Task to complete
Only these lines of the data below are wanted: the one with "Task: Open Menu for node 127", the one with "Click the sdk.directSale function call", and any lines between them, each repeated exactly.

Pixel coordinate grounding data
....................

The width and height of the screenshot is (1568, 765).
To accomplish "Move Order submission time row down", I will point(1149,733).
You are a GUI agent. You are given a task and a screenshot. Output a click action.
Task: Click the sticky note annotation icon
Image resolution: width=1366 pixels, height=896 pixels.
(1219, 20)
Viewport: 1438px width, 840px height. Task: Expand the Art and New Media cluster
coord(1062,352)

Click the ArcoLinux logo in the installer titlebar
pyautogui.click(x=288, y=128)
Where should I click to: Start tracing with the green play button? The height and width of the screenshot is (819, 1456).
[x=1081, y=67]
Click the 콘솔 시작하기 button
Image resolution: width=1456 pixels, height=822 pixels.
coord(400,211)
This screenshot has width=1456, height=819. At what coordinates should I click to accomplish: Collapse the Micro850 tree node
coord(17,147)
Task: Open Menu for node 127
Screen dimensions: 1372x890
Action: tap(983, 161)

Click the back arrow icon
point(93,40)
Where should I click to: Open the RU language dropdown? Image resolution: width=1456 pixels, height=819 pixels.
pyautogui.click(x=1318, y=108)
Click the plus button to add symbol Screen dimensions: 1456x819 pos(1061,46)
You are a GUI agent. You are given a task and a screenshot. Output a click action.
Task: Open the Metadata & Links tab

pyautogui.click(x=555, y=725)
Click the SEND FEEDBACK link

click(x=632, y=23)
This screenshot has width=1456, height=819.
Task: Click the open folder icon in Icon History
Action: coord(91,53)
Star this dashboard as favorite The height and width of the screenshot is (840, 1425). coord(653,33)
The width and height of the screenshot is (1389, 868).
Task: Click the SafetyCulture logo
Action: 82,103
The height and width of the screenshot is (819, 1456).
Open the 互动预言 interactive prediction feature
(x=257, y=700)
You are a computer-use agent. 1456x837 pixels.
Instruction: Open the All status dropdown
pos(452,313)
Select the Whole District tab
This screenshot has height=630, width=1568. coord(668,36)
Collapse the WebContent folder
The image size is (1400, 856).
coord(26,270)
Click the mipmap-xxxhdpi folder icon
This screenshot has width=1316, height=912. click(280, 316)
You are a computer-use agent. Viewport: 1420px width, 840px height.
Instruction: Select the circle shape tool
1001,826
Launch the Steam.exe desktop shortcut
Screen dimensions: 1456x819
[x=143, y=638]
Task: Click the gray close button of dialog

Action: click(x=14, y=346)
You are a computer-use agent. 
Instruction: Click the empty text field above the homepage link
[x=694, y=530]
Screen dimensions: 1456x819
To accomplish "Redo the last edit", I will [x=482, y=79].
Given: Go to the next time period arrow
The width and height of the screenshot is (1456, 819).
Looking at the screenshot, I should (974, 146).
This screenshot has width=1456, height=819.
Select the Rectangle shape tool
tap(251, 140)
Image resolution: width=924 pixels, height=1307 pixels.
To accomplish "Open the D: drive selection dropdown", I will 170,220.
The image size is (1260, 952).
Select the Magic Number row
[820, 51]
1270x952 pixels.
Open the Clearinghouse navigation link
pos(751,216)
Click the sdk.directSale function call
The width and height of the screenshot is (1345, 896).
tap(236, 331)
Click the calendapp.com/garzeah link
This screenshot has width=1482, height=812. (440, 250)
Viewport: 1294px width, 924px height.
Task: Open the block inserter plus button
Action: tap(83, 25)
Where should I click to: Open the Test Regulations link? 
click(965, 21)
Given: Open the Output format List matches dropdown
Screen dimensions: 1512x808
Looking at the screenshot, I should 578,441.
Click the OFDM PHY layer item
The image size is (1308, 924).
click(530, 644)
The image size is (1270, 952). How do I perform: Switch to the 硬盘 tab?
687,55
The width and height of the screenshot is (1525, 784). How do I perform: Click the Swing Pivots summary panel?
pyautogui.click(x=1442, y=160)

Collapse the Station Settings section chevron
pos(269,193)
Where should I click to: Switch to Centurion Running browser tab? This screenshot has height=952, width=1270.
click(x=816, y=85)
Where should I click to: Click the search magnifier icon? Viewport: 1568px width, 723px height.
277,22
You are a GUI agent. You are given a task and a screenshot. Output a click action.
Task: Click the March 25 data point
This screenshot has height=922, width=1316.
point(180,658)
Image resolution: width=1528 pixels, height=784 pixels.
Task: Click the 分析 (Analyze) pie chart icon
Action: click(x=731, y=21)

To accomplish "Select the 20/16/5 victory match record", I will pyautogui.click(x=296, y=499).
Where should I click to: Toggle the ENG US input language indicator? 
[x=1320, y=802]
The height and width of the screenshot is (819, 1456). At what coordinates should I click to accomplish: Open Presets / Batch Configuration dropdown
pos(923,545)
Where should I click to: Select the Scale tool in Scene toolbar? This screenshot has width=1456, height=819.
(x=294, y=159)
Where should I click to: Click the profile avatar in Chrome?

....................

Task output
Task: Open Menu for node 127
Screen dimensions: 1372x890
Action: tap(983, 161)

Click the back arrow icon
point(93,40)
Where should I click to: Open the RU language dropdown? Image resolution: width=1456 pixels, height=819 pixels.
pyautogui.click(x=1318, y=108)
Click the plus button to add symbol Screen dimensions: 1456x819 pos(1061,46)
You are a GUI agent. You are given a task and a screenshot. Output a click action.
Task: Open the Metadata & Links tab

pyautogui.click(x=555, y=725)
Click the SEND FEEDBACK link

click(x=632, y=23)
This screenshot has width=1456, height=819.
Task: Click the open folder icon in Icon History
Action: coord(91,53)
Star this dashboard as favorite The height and width of the screenshot is (840, 1425). coord(653,33)
The width and height of the screenshot is (1389, 868).
Task: Click the SafetyCulture logo
Action: 82,103
The height and width of the screenshot is (819, 1456).
Open the 互动预言 interactive prediction feature
(x=257, y=700)
You are a computer-use agent. 1456x837 pixels.
Instruction: Open the All status dropdown
pos(452,313)
Select the Whole District tab
This screenshot has height=630, width=1568. coord(668,36)
Collapse the WebContent folder
The image size is (1400, 856).
coord(26,270)
Click the mipmap-xxxhdpi folder icon
This screenshot has width=1316, height=912. click(280, 316)
You are a computer-use agent. Viewport: 1420px width, 840px height.
Instruction: Select the circle shape tool
1001,826
Launch the Steam.exe desktop shortcut
Screen dimensions: 1456x819
[x=143, y=638]
Task: Click the gray close button of dialog

Action: click(x=14, y=346)
You are a computer-use agent. 
Instruction: Click the empty text field above the homepage link
[x=694, y=530]
Screen dimensions: 1456x819
To accomplish "Redo the last edit", I will [x=482, y=79].
Given: Go to the next time period arrow
The width and height of the screenshot is (1456, 819).
Looking at the screenshot, I should (974, 146).
This screenshot has width=1456, height=819.
Select the Rectangle shape tool
tap(251, 140)
Image resolution: width=924 pixels, height=1307 pixels.
To accomplish "Open the D: drive selection dropdown", I will 170,220.
The image size is (1260, 952).
Select the Magic Number row
[820, 51]
1270x952 pixels.
Open the Clearinghouse navigation link
pos(751,216)
Click the sdk.directSale function call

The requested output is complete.